If we want we can save the new data as well:

sub_df <- filter(df, bl_asymf>10)

Checking Multiple Things

What about if we want to check if our rows meet multiple condition? Then we need logical operators.

Logical Operators

  • We can reverse a logical value with ! (e.g. !TRUE == FALSE)
  • We have and and or operators to check multiple logical values.
    • and is &
    • or is | (shift + backslash)
  • & returns TRUE if both values are TRUE
  • | returns TRUE if at least one value is TRUE
TRUE & TRUE 
TRUE | FALSE 
TRUE | TRUE 

All would return TRUE

Combining Logical Check

We can then combine logical checks together.

val <- pi^(2/3)
(val < 1) | (val > 4) # Is it less than 0 or greater than 4?
[1] FALSE

Multiple Checks in Filtering

Lets collect countries with more than 10 years of average education but spend less than 5% of their GDP on education ::: {.cell}

sub_df <- filter(df, bl_asymf > 10 & wdi_expedu < 5)
sub_df$cname
 [1] "Albania"                  "Armenia"                 
 [3] "Bulgaria"                 "Sri Lanka"               
 [5] "Croatia"                  "Czechia"                 
 [7] "Estonia"                  "Germany"                 
 [9] "Hungary"                  "Ireland"                 
[11] "Italy"                    "Japan"                   
[13] "Kazakhstan"               "Jordan"                  
[15] "Korea (the Republic of)"  "Latvia"                  
[17] "Lithuania"                "Luxembourg"              
[19] "Malaysia"                 "Malta"                   
[21] "Poland"                   "Romania"                 
[23] "Russian Federation (the)" "Serbia"                  
[25] "Slovakia"                 "Slovenia"                
[27] "Spain"                   

:::

Check

Create two new datasets.

  1. Only countries that spent more than 10% of their GDP on education
  2. Countries that have an average education between 5 and 8 years

How I did it

sub_df1 <- filter(df, wdi_expedu > 10)
sub_df1$cname
[1] "Micronesia (Federated States of)"
sub_df2 <- filter(df, bl_asymf > 5 & bl_asymf < 8)
sub_df2$cname
 [1] "Algeria"                               
 [2] "Bangladesh"                            
 [3] "Myanmar"                               
 [4] "Cameroon"                              
 [5] "Congo (the)"                           
 [6] "Congo (the Democratic Republic of the)"
 [7] "Benin"                                 
 [8] "El Salvador"                           
 [9] "Guatemala"                             
[10] "Haiti"                                 
[11] "Honduras"                              
[12] "India"                                 
[13] "Iraq"                                  
[14] "Kenya"                                 
[15] "Kuwait"                                
[16] "Lao People's Democratic Republic (the)"
[17] "Lesotho"                               
[18] "Malawi"                                
[19] "Maldives"                              
[20] "Mauritania"                            
[21] "Morocco"                               
[22] "Namibia"                               
[23] "Nepal"                                 
[24] "Nicaragua"                             
[25] "Pakistan"                              
[26] "Rwanda"                                
[27] "Viet Nam"                              
[28] "Eswatini"                              
[29] "Syrian Arab Republic (the)"            
[30] "Togo"                                  
[31] "Turkey"                                
[32] "Uganda"                                
[33] "Egypt"                                 
[34] "Tanzania, the United Republic of"      
[35] "Zambia"                                

Pipes %>%

Tidyverse syntax makes use of pipes to chain multiple functions together.
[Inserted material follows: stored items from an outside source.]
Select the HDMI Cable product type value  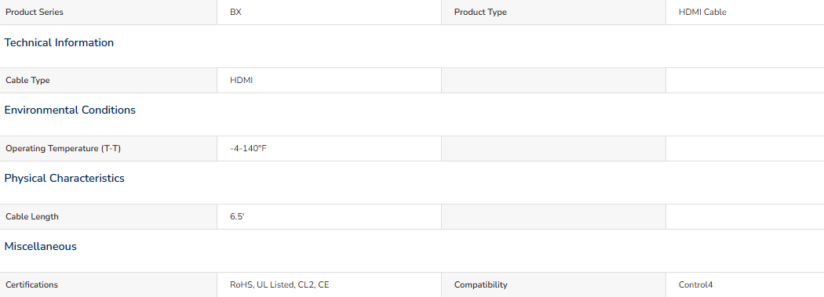pyautogui.click(x=702, y=12)
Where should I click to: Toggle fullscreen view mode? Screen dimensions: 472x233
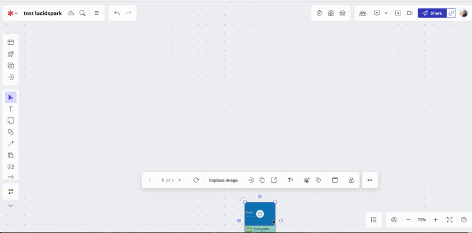(450, 220)
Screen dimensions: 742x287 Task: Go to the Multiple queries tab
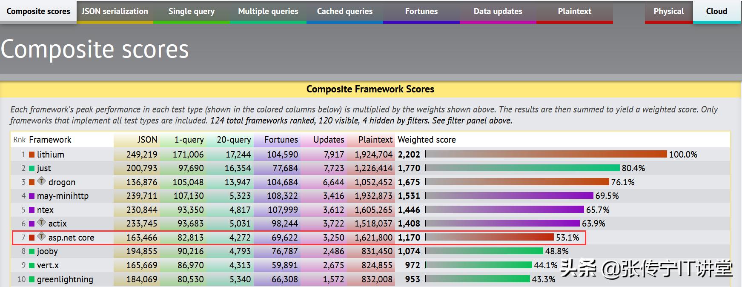click(268, 11)
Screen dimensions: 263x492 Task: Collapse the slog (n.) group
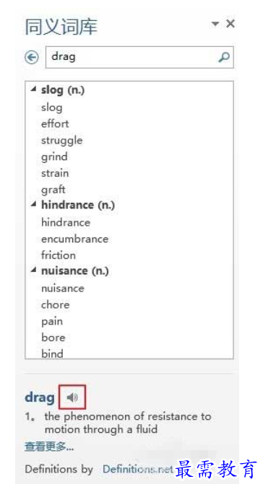[33, 89]
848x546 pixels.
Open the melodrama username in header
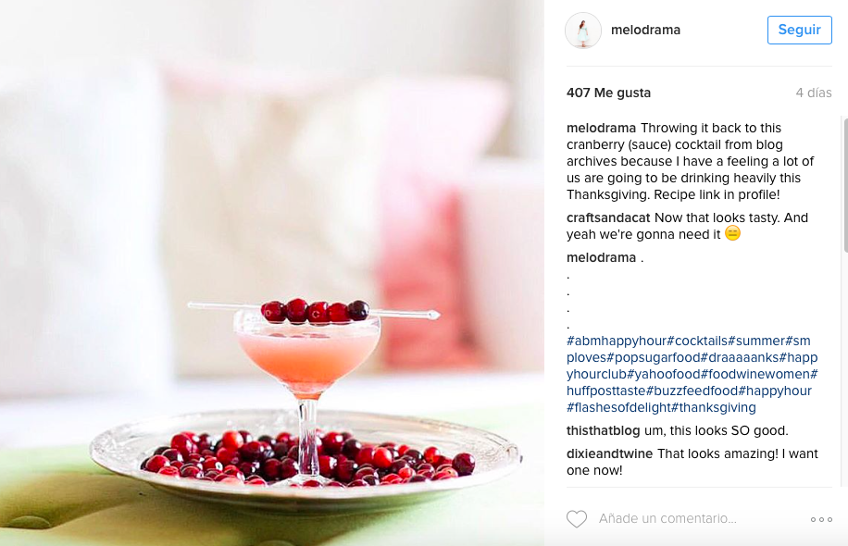(x=645, y=30)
  • You use the pipe operator (%>%) in between each step.
  • This operator is like saying “take the output from the previous function and put it in the next function”

For example (in pseudo-code):

Output <- Step 1(Input) %>% Step 2() %>% Step 3()
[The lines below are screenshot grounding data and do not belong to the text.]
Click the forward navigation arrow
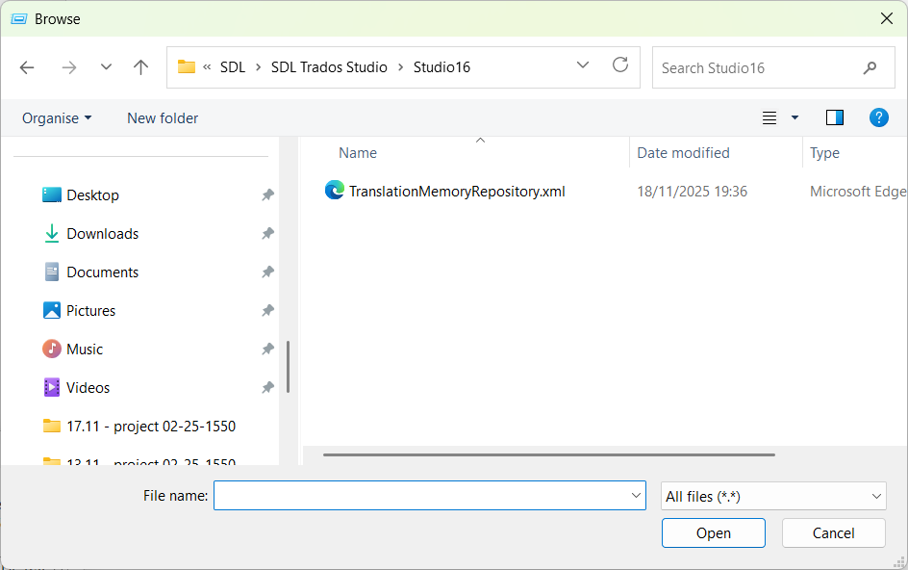Image resolution: width=908 pixels, height=570 pixels. coord(69,66)
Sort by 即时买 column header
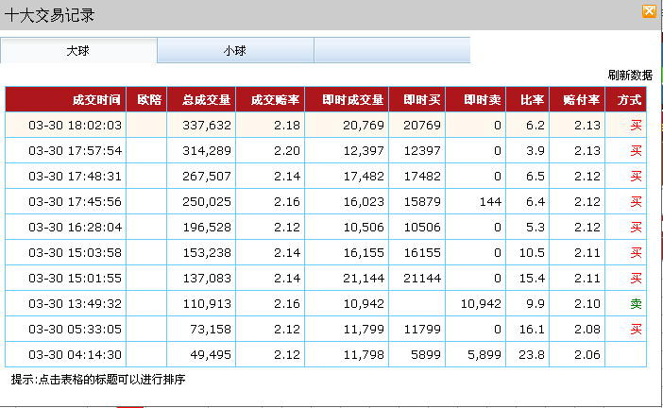The height and width of the screenshot is (408, 663). (421, 99)
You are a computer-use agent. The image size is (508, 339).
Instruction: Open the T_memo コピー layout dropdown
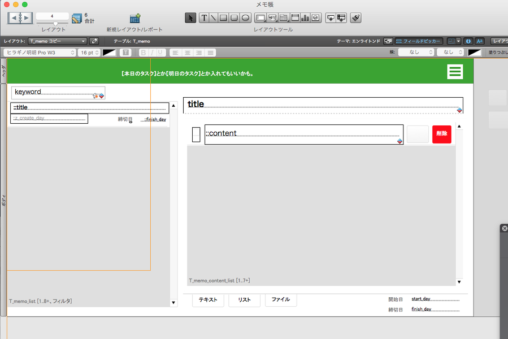[x=57, y=41]
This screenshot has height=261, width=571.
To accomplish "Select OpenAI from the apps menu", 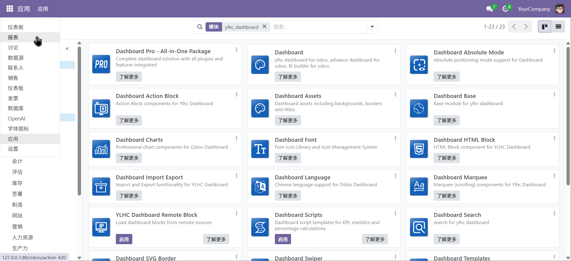I will tap(17, 119).
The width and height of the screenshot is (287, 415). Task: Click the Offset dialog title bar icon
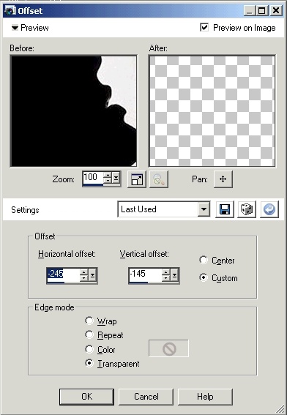(10, 10)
Translation: Take the Input, apply Step 1 to it, then take the output of Step 1 and apply Step 2 to it, then take the output of Step 2 and apply Step 3 to it, and finally store the output of Step 3 as Output.

Example

filter(df, bl_asymf > 10 & wdi_expedu < 5) %>% pull(cname)
 [1] "Albania"                  "Armenia"                 
 [3] "Bulgaria"                 "Sri Lanka"               
 [5] "Croatia"                  "Czechia"                 
 [7] "Estonia"                  "Germany"                 
 [9] "Hungary"                  "Ireland"                 
[11] "Italy"                    "Japan"                   
[13] "Kazakhstan"               "Jordan"                  
[15] "Korea (the Republic of)"  "Latvia"                  
[17] "Lithuania"                "Luxembourg"              
[19] "Malaysia"                 "Malta"                   
[21] "Poland"                   "Romania"                 
[23] "Russian Federation (the)" "Serbia"                  
[25] "Slovakia"                 "Slovenia"                
[27] "Spain"                   

What does the pull() function do? It pulls out a column from your data.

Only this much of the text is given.